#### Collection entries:
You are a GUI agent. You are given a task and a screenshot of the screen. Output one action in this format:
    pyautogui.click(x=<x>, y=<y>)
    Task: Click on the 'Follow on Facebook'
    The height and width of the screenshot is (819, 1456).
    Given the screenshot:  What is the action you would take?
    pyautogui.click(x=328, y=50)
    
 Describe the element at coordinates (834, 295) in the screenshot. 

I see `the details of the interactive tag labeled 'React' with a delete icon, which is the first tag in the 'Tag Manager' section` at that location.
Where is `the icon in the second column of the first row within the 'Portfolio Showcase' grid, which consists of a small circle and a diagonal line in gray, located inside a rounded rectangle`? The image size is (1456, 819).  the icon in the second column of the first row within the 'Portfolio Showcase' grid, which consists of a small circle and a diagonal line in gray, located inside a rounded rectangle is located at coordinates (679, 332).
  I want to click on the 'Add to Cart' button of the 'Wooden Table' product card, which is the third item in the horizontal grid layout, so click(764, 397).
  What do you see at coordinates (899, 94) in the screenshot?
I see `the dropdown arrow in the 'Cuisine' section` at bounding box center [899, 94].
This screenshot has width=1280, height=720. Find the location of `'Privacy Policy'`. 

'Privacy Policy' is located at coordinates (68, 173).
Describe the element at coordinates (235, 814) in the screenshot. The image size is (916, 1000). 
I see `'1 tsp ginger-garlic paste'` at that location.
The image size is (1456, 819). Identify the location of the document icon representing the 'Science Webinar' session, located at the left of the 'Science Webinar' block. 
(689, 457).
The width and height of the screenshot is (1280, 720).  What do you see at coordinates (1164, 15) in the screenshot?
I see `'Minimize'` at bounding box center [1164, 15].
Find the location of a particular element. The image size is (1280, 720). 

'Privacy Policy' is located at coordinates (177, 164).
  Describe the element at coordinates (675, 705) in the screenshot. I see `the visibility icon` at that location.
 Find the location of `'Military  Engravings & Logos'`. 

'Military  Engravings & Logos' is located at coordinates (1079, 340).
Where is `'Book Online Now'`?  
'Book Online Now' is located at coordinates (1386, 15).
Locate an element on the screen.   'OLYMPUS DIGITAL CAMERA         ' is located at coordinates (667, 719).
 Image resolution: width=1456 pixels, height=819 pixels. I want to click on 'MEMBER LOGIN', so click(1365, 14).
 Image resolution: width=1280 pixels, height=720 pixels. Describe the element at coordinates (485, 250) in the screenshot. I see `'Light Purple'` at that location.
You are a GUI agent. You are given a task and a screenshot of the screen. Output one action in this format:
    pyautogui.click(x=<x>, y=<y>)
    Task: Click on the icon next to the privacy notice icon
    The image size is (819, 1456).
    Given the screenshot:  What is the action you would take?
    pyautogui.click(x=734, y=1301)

#### Short problem:
Copy out the rows from the line with "Describe the element at coordinates (235, 814)" up to and including the line with "Describe the element at coordinates (675, 705)", reproducing each line without any change.

#### Solution to the exercise:
Describe the element at coordinates (235, 814) in the screenshot. The image size is (916, 1000). 
I see `'1 tsp ginger-garlic paste'` at that location.
The image size is (1456, 819). Identify the location of the document icon representing the 'Science Webinar' session, located at the left of the 'Science Webinar' block. 
(689, 457).
The width and height of the screenshot is (1280, 720).  What do you see at coordinates (1164, 15) in the screenshot?
I see `'Minimize'` at bounding box center [1164, 15].
Find the location of a particular element. The image size is (1280, 720). 

'Privacy Policy' is located at coordinates (177, 164).
  Describe the element at coordinates (675, 705) in the screenshot. I see `the visibility icon` at that location.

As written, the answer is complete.